### Stored records:
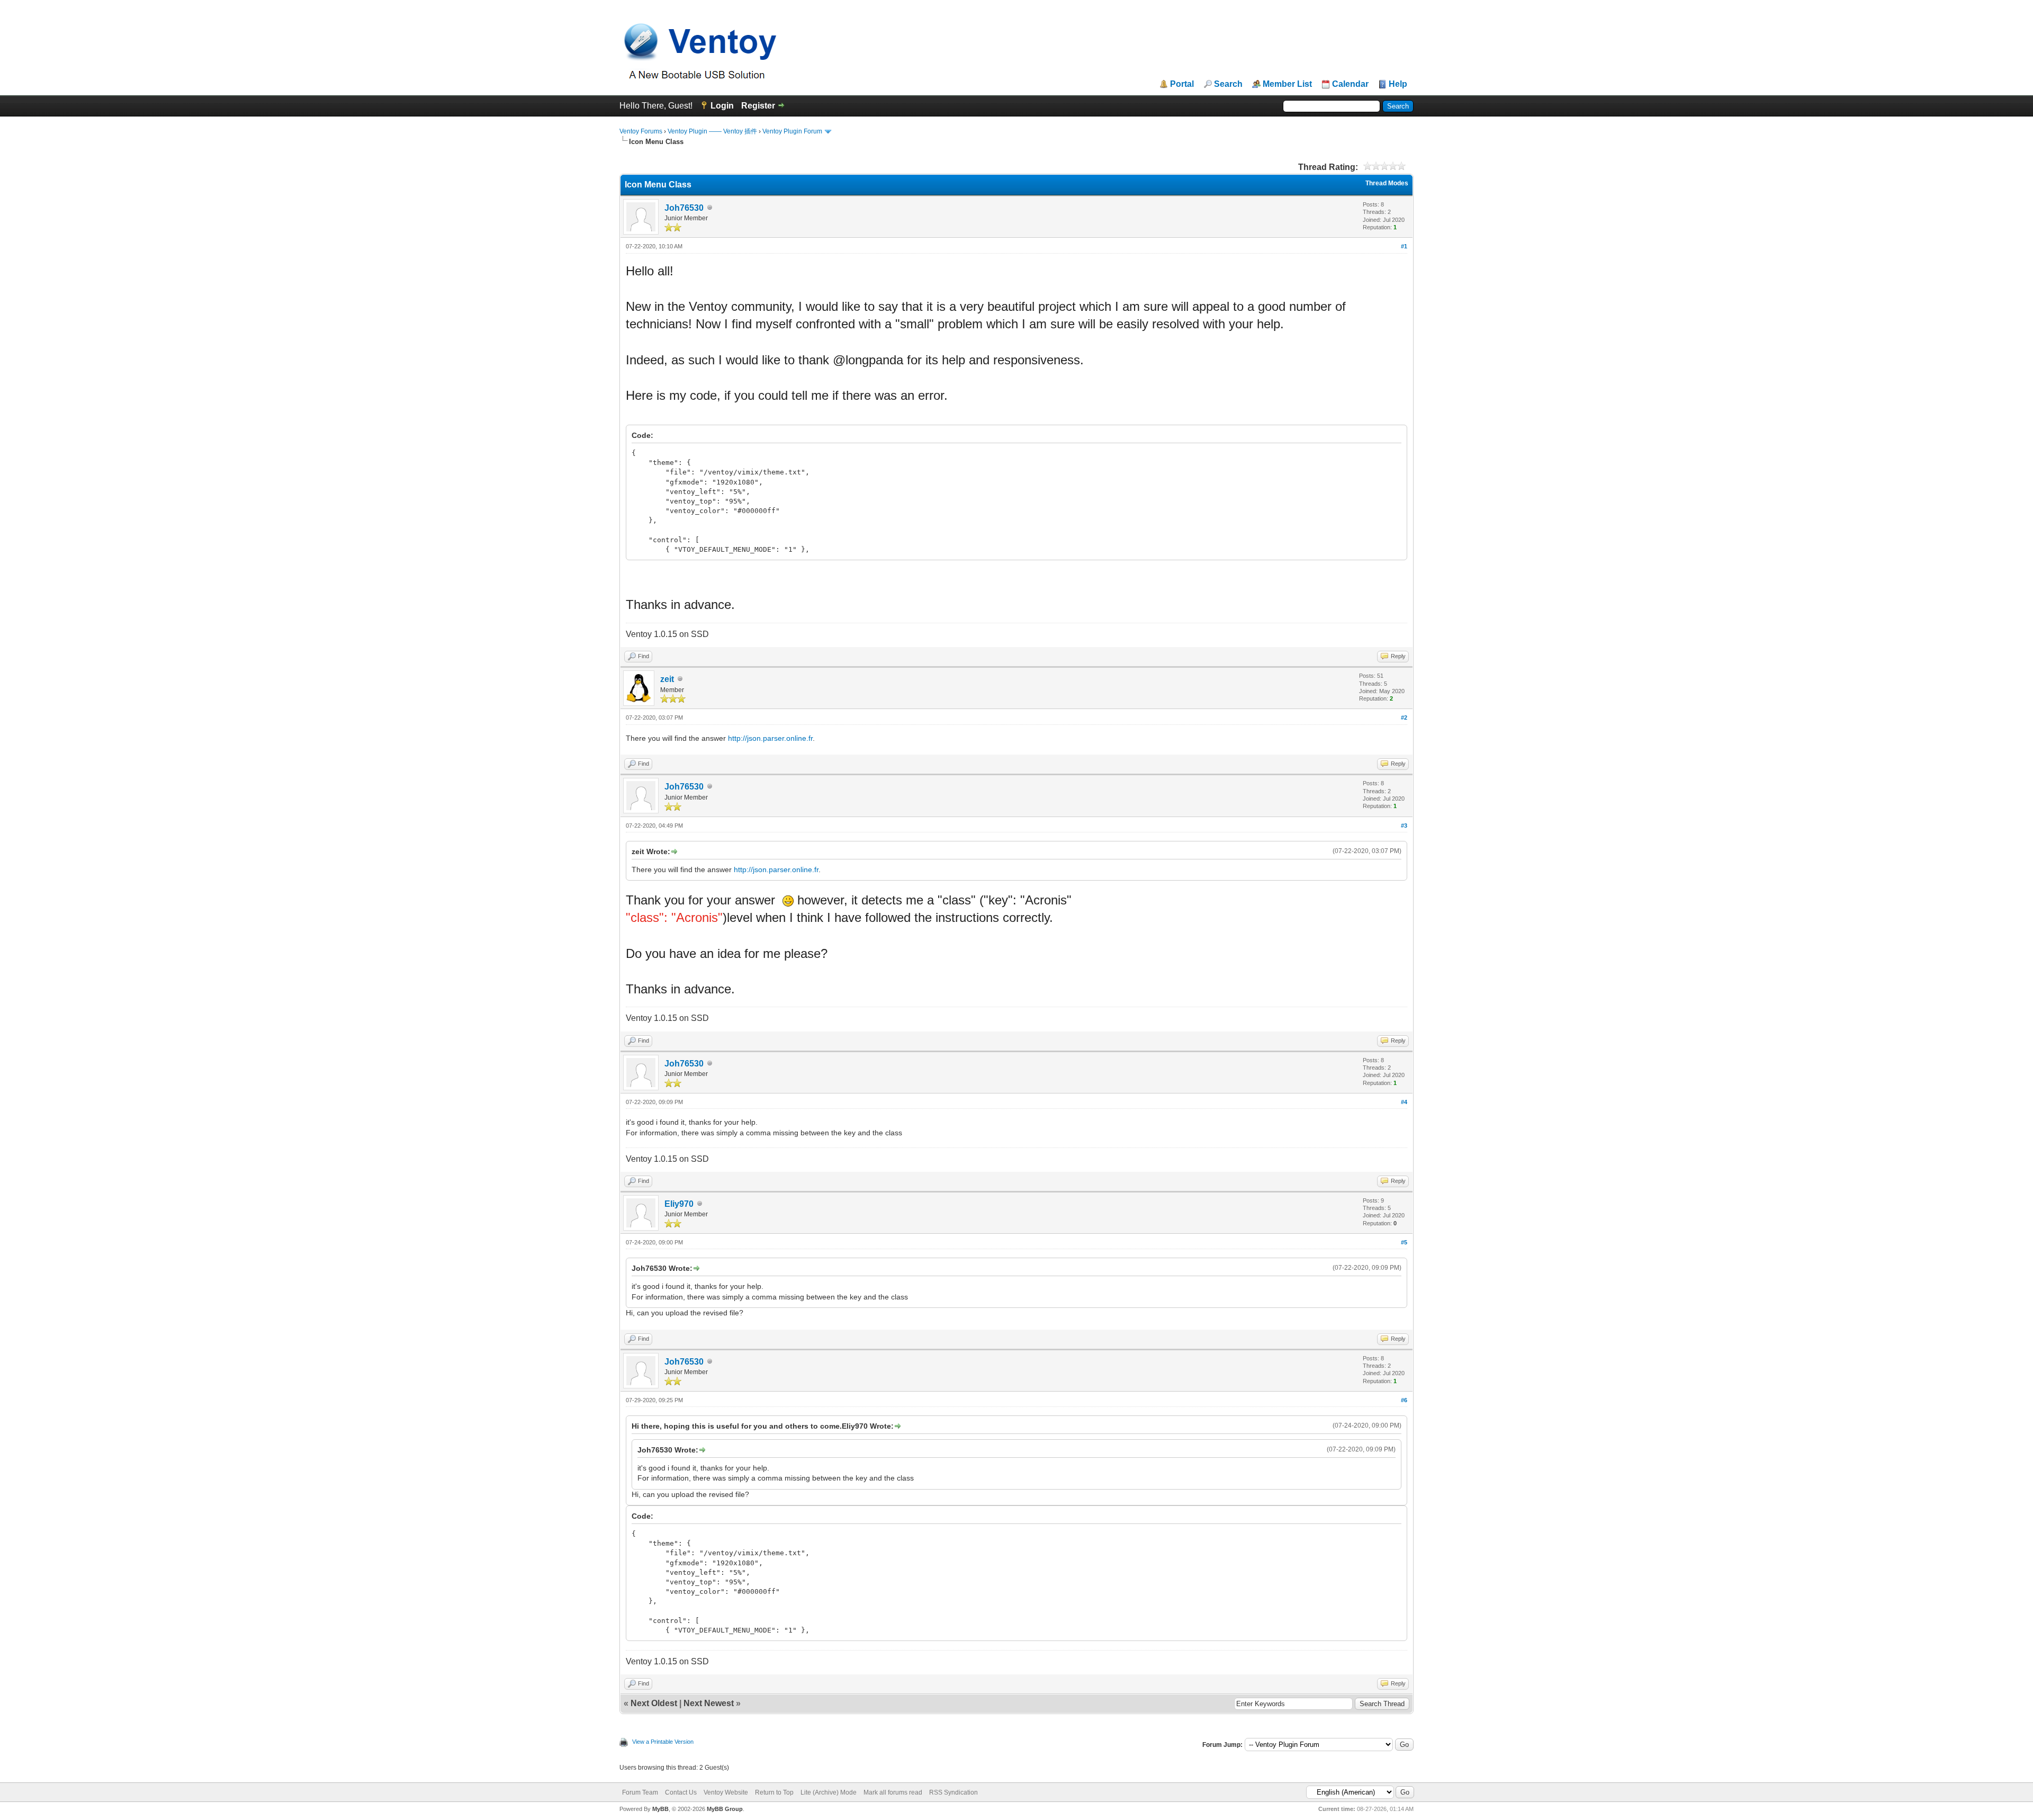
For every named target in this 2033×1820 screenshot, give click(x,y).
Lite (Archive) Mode (828, 1792)
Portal (1182, 84)
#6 (1404, 1400)
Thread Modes (1386, 183)
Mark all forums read (892, 1792)
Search (1228, 84)
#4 (1404, 1102)
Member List (1287, 84)
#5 (1404, 1242)
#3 (1404, 825)
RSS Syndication (953, 1792)
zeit (667, 679)
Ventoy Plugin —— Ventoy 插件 (712, 131)
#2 (1404, 717)
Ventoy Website (726, 1792)
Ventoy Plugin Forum (792, 131)
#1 (1404, 246)
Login (722, 105)
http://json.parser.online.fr (770, 738)
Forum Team (640, 1792)
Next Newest (708, 1703)
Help (1398, 84)
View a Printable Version (663, 1741)
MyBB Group (725, 1809)
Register (758, 105)
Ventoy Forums (640, 131)
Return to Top (774, 1792)
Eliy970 (679, 1203)
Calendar (1350, 84)
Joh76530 (684, 207)
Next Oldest (654, 1703)
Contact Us (681, 1792)
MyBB (660, 1809)
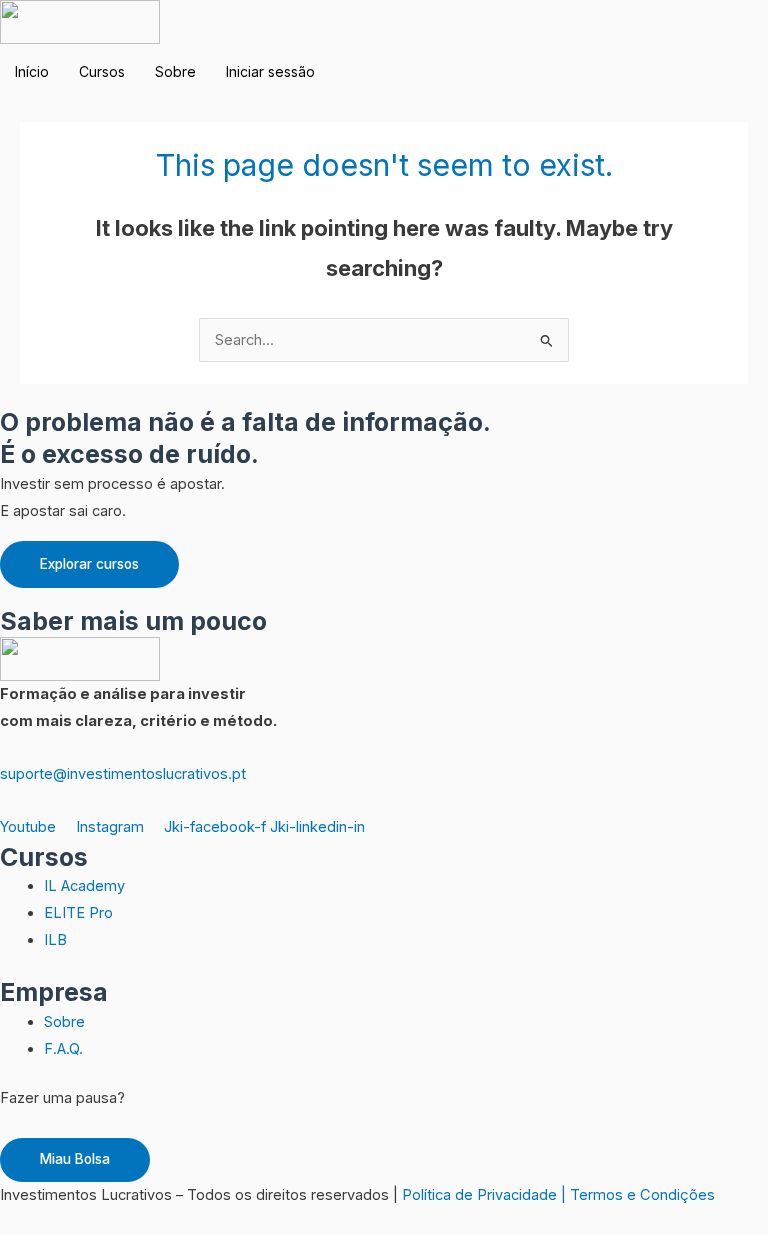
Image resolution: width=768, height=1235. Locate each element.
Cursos (102, 71)
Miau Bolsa (75, 1159)
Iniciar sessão (270, 71)
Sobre (175, 71)
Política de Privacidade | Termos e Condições (558, 1195)
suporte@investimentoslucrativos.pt (123, 774)
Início (32, 71)
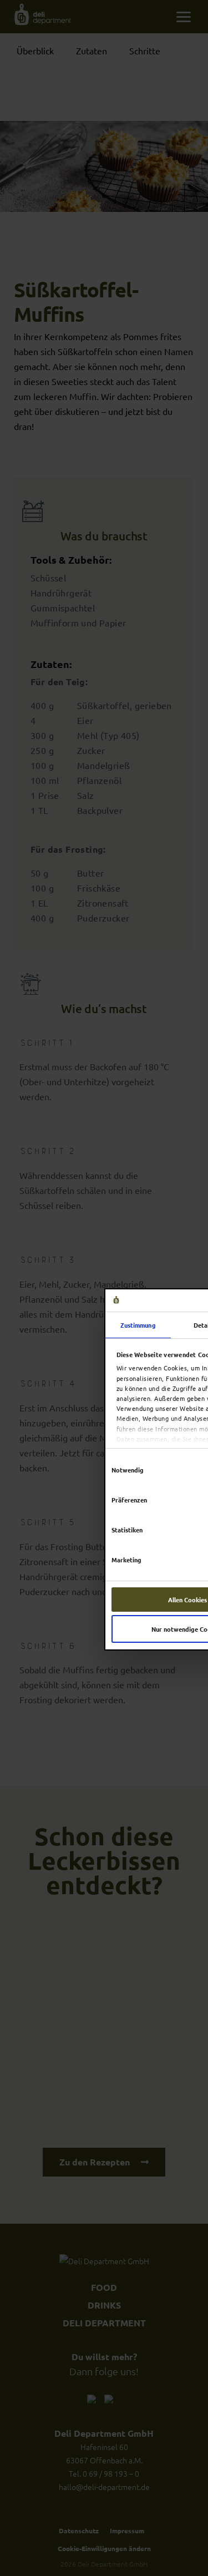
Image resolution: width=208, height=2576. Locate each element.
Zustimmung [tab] (138, 1324)
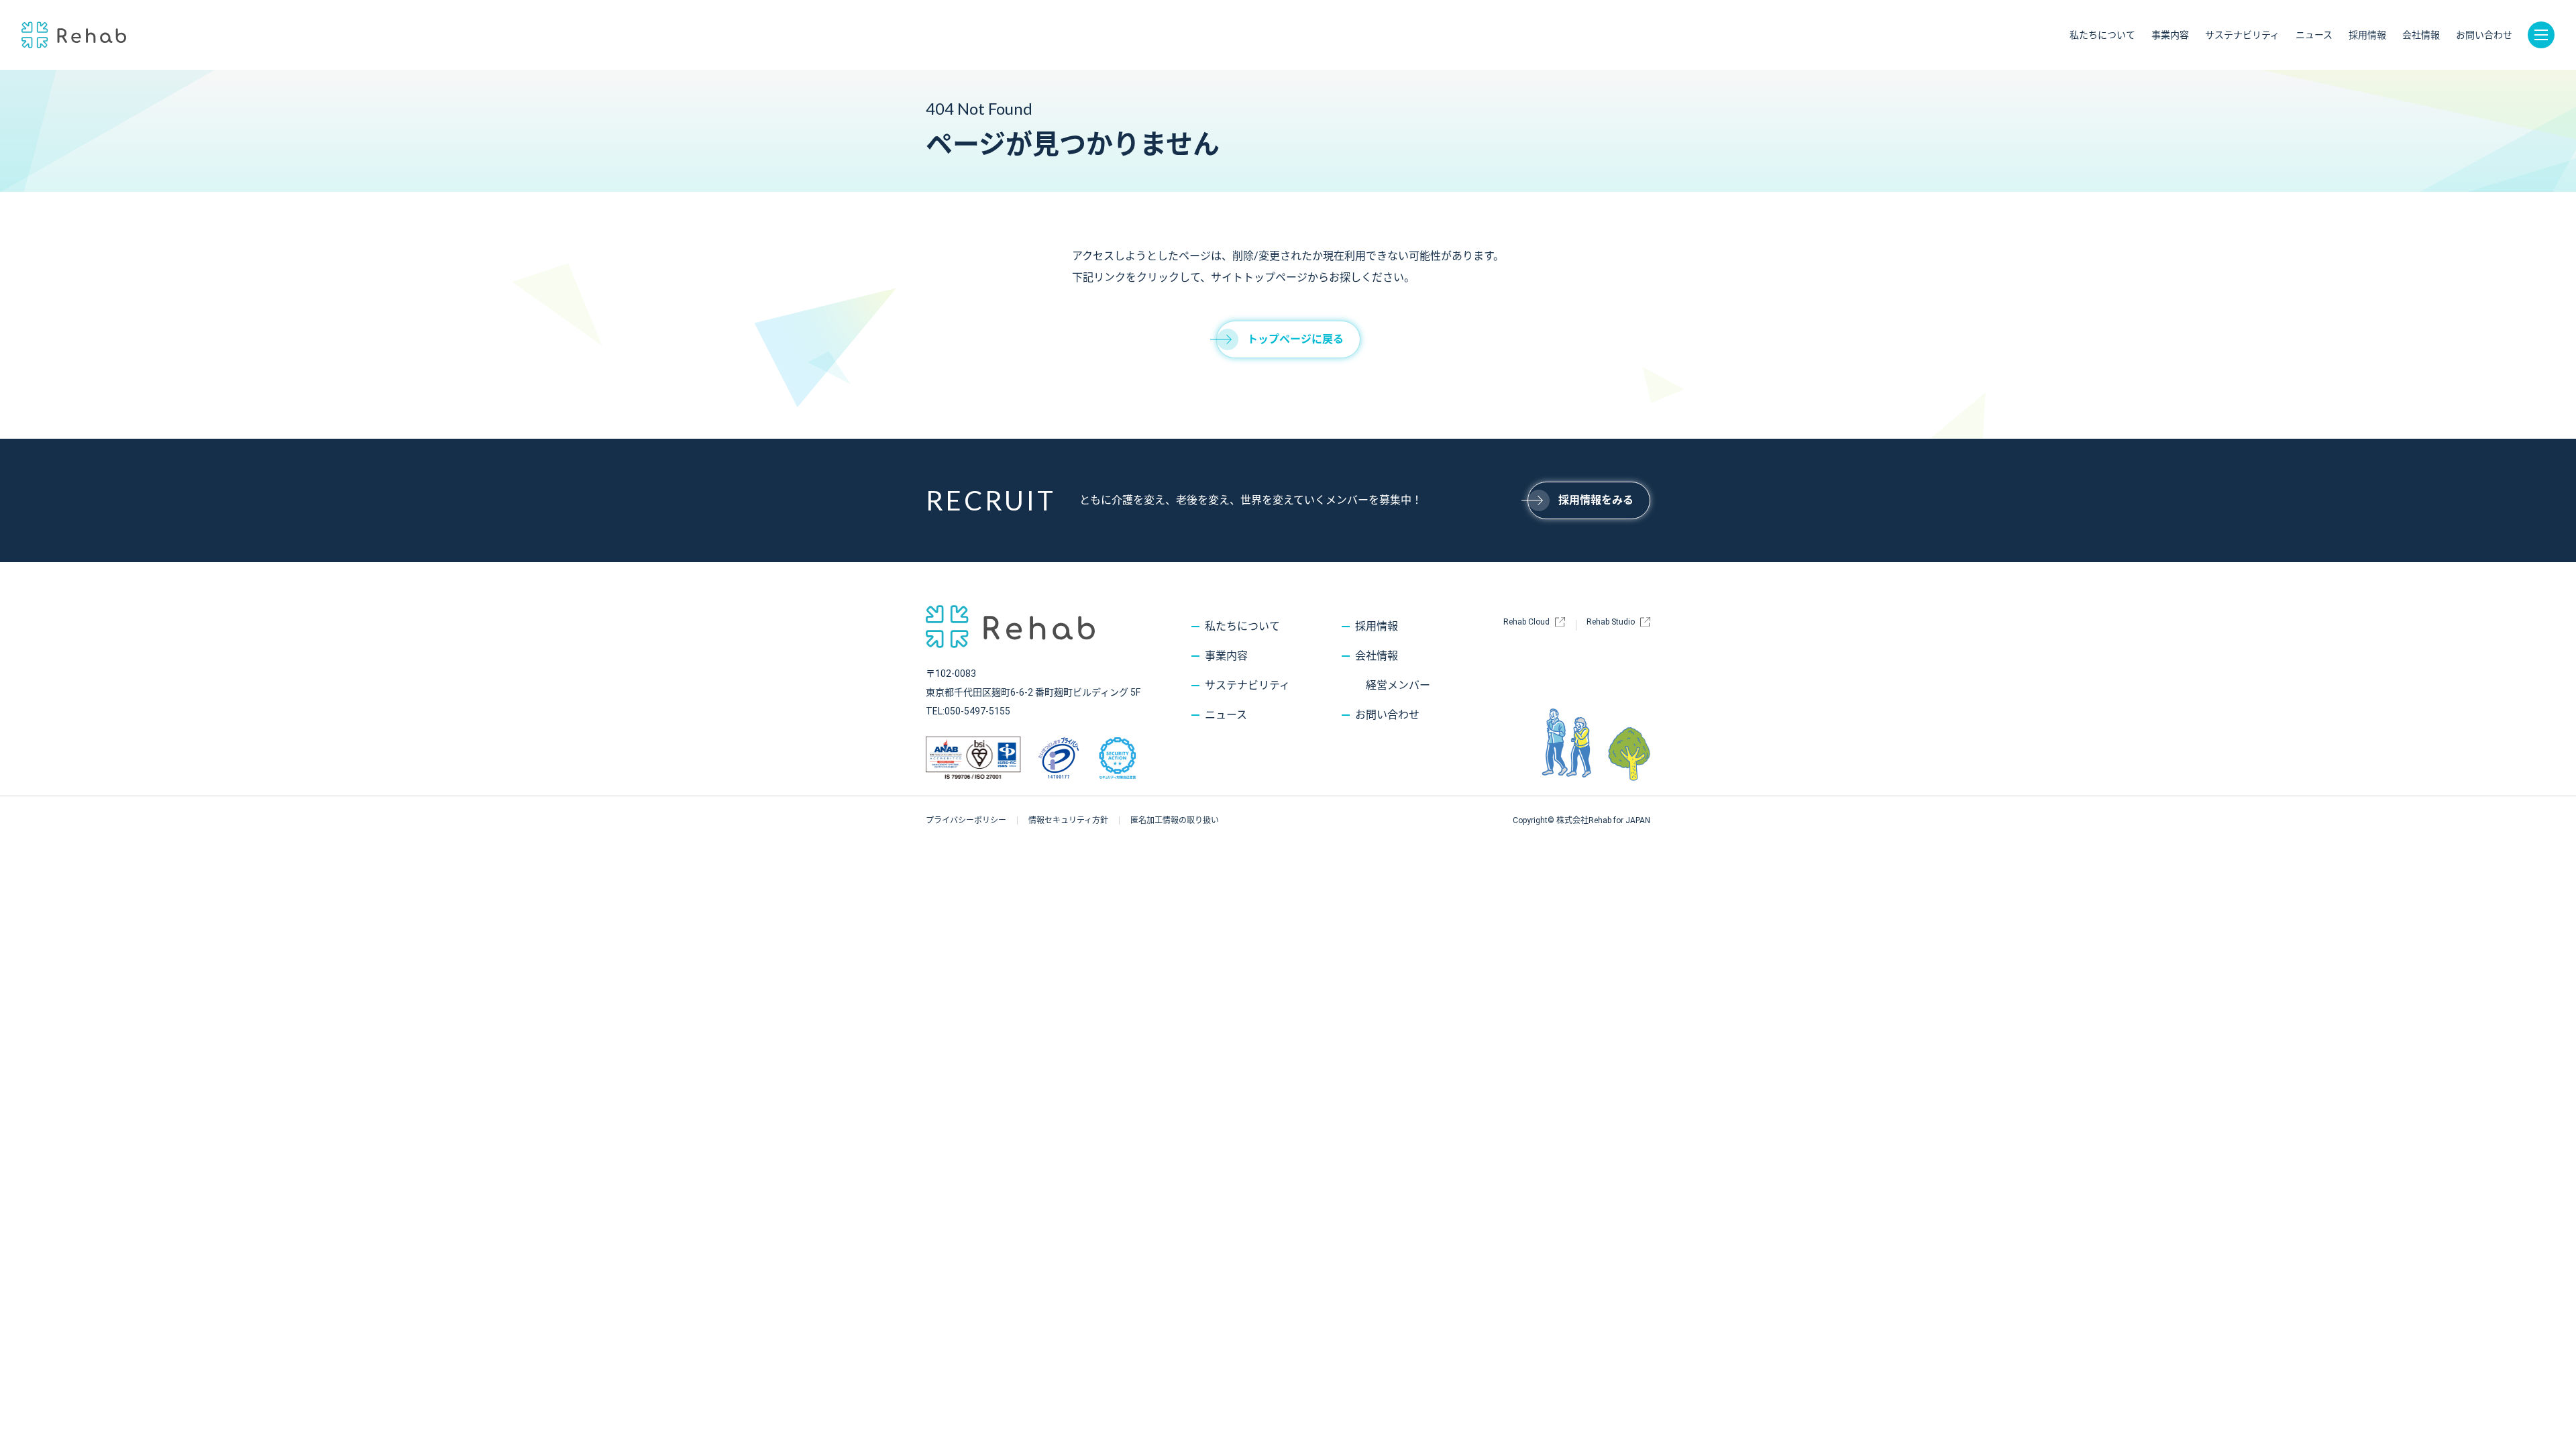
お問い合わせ (2484, 35)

### What you will do:
The entries above hold a line with "Ventoy Plugin Forum (792, 131)" and a later line with "Ventoy Forums (640, 131)". Write out exactly those lines and all lines between, nothing more.

### Task answer:
Ventoy Plugin Forum (792, 131)
#1 (1404, 246)
Login (722, 105)
http://json.parser.online.fr (770, 738)
Forum Team (640, 1792)
Next Newest (708, 1703)
Help (1398, 84)
View a Printable Version (663, 1741)
MyBB Group (725, 1809)
Register (758, 105)
Ventoy Forums (640, 131)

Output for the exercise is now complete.